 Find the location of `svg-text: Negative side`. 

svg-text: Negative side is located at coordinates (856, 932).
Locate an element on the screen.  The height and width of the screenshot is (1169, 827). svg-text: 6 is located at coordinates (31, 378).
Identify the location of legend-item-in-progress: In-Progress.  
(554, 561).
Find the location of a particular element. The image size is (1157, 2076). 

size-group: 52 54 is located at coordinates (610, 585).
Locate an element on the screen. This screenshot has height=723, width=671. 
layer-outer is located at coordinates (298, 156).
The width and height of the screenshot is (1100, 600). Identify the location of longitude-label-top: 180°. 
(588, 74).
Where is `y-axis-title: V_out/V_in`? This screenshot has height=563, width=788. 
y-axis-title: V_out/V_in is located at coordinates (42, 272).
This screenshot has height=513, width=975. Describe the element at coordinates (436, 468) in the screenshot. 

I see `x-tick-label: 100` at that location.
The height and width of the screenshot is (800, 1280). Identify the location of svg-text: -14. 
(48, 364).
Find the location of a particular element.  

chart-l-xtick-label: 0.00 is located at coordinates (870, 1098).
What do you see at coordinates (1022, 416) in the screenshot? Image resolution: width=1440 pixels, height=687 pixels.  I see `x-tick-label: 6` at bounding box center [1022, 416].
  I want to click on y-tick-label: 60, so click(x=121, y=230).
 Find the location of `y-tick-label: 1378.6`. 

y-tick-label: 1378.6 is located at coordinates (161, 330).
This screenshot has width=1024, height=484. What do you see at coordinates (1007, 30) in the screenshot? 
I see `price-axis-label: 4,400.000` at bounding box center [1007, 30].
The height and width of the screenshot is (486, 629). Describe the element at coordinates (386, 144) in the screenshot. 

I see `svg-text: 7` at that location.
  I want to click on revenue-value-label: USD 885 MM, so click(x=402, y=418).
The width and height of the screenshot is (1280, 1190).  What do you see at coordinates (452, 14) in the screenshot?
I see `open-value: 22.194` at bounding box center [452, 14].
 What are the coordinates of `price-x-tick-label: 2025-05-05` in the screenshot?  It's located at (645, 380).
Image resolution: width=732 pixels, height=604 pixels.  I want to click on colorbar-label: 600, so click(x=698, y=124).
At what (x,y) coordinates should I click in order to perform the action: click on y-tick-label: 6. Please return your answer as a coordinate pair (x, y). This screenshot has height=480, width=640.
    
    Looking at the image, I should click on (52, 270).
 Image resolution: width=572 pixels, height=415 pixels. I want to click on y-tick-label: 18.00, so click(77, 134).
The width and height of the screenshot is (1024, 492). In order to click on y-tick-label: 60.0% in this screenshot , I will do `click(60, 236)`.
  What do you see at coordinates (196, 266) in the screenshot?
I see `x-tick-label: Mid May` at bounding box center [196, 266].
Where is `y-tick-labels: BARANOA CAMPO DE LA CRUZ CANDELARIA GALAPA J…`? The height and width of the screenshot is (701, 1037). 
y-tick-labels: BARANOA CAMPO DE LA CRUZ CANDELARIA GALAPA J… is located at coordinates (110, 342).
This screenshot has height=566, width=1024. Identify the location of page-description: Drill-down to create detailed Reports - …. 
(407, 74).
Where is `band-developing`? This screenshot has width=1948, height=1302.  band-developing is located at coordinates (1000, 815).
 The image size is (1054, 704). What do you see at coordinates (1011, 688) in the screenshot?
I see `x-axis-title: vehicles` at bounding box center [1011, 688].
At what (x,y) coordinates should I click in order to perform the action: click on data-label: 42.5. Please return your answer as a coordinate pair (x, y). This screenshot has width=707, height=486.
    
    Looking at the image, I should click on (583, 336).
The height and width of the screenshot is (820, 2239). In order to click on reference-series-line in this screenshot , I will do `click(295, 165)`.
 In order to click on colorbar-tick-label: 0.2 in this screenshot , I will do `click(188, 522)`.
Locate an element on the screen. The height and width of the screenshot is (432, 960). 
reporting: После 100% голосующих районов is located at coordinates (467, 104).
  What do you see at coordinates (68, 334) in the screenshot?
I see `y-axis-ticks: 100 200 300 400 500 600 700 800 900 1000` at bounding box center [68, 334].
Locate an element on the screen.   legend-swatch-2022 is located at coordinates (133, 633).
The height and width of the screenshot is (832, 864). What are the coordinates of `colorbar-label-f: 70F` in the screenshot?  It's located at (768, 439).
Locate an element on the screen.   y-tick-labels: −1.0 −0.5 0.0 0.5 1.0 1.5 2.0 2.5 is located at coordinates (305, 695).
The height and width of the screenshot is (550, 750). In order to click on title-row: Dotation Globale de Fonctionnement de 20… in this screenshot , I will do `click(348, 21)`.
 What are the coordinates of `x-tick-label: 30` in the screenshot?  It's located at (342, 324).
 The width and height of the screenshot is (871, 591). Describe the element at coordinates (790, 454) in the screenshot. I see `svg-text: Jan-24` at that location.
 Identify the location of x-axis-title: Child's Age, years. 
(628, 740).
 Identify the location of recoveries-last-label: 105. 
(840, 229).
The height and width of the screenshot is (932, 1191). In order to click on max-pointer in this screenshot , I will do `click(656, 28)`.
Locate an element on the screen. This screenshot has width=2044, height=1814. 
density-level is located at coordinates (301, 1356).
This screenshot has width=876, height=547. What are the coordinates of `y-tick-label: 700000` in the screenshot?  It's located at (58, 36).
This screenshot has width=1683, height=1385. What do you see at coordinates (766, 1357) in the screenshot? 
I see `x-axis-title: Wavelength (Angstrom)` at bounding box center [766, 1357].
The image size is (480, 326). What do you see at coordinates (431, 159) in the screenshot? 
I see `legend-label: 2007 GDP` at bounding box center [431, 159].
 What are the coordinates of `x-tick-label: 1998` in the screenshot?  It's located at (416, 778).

++++++

TO-DO ITEM:
Gather every line of the data above that contains the word "particular", and copy each one out in full.

TASK RESULT:
Find the location of a particular element. The image size is (1157, 2076). 
Find the location of a particular element.  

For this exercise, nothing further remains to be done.